-- The problem --
Write out, from the entries below, exactly the lines that run between the lines holding "This screenshot has width=1343, height=725." and "Screen dimensions: 1487x718", inclusive, and stop there.
--- START ---
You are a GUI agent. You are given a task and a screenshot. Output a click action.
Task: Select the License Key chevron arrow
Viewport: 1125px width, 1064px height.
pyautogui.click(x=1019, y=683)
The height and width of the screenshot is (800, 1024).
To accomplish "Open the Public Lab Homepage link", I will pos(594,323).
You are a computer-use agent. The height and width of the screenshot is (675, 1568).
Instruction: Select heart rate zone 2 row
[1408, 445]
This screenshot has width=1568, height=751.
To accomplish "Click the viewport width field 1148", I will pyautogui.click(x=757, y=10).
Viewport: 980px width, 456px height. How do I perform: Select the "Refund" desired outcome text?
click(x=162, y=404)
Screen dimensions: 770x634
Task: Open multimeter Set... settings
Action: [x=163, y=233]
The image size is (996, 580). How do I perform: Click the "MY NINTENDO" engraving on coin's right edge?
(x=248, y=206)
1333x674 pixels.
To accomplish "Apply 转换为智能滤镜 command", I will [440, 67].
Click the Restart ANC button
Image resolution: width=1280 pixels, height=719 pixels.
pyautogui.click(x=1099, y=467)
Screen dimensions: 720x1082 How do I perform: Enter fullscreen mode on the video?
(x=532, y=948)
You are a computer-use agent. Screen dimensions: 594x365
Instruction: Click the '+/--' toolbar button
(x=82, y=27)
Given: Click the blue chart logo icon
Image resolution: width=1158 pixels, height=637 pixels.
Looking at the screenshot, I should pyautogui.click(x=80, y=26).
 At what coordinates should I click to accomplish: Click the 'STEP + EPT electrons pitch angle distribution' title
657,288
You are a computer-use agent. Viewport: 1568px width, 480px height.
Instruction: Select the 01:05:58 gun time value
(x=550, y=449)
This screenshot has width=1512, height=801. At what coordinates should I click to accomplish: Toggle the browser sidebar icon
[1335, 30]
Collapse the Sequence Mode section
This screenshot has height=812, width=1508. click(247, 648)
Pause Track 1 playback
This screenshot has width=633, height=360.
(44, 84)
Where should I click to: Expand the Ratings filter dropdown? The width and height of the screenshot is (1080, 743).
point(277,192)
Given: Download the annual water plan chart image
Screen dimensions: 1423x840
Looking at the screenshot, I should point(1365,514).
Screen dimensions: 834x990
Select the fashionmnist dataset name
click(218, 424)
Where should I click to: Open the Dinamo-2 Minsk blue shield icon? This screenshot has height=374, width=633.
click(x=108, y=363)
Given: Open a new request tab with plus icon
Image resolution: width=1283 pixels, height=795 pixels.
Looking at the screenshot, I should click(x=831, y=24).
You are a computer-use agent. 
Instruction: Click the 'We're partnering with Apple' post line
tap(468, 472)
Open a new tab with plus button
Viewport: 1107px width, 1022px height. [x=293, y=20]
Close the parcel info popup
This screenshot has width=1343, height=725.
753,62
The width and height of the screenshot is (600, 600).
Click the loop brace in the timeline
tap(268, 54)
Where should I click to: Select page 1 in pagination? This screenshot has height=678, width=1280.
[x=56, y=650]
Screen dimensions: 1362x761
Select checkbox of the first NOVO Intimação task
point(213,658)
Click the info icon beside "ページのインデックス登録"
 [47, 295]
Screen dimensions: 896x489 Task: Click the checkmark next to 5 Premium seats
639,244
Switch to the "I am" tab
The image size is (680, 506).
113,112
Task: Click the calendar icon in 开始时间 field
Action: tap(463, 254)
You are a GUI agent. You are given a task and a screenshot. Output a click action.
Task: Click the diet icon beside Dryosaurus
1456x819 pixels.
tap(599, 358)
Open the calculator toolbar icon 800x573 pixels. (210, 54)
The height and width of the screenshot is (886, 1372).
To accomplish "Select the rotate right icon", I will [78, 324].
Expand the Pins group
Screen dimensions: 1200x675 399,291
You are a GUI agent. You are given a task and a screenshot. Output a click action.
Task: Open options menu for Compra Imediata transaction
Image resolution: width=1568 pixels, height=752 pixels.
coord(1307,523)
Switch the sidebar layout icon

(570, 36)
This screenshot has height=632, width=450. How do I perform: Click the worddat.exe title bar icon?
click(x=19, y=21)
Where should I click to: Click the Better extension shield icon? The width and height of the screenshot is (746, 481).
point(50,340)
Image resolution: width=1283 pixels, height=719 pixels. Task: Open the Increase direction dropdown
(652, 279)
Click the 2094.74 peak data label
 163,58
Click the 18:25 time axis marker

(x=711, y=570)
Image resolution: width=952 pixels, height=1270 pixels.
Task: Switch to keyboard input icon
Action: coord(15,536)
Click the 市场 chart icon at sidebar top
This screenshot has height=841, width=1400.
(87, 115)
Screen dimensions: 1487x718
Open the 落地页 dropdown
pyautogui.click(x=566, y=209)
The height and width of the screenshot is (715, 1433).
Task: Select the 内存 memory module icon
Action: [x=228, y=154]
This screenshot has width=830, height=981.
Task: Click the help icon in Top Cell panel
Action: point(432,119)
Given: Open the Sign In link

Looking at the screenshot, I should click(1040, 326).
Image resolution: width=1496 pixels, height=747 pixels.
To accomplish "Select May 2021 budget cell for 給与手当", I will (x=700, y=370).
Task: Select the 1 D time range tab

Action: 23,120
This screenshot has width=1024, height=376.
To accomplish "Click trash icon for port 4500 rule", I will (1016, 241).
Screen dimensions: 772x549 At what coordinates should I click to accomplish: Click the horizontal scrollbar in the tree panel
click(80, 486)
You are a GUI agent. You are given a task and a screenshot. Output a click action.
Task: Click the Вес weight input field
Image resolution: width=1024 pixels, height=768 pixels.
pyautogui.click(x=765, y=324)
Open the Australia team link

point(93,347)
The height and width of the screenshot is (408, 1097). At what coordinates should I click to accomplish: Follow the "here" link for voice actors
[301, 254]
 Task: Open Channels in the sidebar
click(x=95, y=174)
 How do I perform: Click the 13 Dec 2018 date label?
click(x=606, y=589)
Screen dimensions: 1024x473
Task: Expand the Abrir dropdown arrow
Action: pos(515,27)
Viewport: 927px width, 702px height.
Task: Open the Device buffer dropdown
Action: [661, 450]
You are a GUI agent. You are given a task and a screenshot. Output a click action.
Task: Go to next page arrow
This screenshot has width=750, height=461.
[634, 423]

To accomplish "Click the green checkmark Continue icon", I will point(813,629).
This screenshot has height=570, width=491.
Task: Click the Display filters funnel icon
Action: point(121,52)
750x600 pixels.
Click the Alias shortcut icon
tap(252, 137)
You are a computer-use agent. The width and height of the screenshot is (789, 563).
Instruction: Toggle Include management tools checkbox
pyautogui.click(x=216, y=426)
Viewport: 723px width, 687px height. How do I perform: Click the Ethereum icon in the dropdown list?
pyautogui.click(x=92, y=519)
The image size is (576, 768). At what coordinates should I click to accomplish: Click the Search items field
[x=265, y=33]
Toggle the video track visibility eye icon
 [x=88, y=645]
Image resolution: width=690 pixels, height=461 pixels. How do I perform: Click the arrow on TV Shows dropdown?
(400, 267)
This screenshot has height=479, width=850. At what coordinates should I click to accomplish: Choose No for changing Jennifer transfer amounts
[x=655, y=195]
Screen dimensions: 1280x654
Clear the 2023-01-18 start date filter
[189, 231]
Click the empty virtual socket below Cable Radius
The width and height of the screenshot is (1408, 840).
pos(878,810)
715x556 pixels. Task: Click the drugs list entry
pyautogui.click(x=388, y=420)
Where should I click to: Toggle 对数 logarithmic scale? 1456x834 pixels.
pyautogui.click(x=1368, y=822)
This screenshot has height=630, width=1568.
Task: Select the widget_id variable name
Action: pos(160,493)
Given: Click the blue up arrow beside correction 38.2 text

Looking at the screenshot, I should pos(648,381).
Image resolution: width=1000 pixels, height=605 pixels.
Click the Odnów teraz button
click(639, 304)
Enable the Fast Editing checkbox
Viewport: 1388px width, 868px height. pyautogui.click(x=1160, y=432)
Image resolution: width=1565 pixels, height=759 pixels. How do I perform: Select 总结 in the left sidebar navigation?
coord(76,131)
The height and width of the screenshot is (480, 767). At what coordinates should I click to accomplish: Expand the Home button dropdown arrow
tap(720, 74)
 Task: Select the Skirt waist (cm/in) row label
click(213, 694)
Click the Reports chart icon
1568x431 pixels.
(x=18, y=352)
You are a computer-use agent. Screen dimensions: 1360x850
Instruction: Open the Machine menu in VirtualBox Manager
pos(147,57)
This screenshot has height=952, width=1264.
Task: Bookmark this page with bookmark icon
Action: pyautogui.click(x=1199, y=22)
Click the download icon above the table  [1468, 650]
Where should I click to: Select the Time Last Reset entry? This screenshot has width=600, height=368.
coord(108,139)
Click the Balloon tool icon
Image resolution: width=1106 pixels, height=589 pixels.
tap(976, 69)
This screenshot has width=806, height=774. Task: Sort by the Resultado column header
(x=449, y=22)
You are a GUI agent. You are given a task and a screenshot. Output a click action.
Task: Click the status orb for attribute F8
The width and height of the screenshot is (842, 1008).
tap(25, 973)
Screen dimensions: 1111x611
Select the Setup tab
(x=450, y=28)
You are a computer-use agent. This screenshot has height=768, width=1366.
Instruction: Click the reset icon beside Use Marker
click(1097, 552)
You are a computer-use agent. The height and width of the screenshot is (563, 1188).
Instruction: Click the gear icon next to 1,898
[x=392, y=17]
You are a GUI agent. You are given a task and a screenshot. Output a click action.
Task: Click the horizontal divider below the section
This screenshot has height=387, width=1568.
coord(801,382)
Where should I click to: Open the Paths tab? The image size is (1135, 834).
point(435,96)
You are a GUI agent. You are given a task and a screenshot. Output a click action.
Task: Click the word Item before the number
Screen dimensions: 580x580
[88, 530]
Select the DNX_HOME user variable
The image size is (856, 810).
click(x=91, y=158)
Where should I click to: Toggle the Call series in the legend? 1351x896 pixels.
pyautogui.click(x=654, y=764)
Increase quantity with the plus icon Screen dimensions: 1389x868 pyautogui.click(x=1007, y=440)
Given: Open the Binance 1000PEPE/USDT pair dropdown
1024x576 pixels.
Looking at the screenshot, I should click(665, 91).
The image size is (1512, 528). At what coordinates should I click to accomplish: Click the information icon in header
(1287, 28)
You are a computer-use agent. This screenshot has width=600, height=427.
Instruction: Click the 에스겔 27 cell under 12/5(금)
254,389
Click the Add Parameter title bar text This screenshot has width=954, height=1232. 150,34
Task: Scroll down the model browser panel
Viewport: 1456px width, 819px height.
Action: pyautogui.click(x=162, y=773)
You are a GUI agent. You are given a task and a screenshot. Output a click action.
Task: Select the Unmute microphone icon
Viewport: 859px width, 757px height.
--- END ---
-- Result --
This screenshot has width=1343, height=725.
753,62
The width and height of the screenshot is (600, 600).
Click the loop brace in the timeline
tap(268, 54)
Where should I click to: Select page 1 in pagination? This screenshot has height=678, width=1280.
[x=56, y=650]
Screen dimensions: 1362x761
Select checkbox of the first NOVO Intimação task
point(213,658)
Click the info icon beside "ページのインデックス登録"
 [47, 295]
Screen dimensions: 896x489 Task: Click the checkmark next to 5 Premium seats
639,244
Switch to the "I am" tab
The image size is (680, 506).
113,112
Task: Click the calendar icon in 开始时间 field
Action: tap(463, 254)
You are a GUI agent. You are given a task and a screenshot. Output a click action.
Task: Click the diet icon beside Dryosaurus
1456x819 pixels.
tap(599, 358)
Open the calculator toolbar icon 800x573 pixels. (210, 54)
The height and width of the screenshot is (886, 1372).
To accomplish "Select the rotate right icon", I will [78, 324].
Expand the Pins group
Screen dimensions: 1200x675 399,291
You are a GUI agent. You are given a task and a screenshot. Output a click action.
Task: Open options menu for Compra Imediata transaction
Image resolution: width=1568 pixels, height=752 pixels.
coord(1307,523)
Switch the sidebar layout icon

(570, 36)
This screenshot has height=632, width=450. How do I perform: Click the worddat.exe title bar icon?
click(x=19, y=21)
Where should I click to: Click the Better extension shield icon? The width and height of the screenshot is (746, 481).
point(50,340)
Image resolution: width=1283 pixels, height=719 pixels. Task: Open the Increase direction dropdown
(652, 279)
Click the 2094.74 peak data label
 163,58
Click the 18:25 time axis marker

(x=711, y=570)
Image resolution: width=952 pixels, height=1270 pixels.
Task: Switch to keyboard input icon
Action: coord(15,536)
Click the 市场 chart icon at sidebar top
This screenshot has height=841, width=1400.
(87, 115)
Screen dimensions: 1487x718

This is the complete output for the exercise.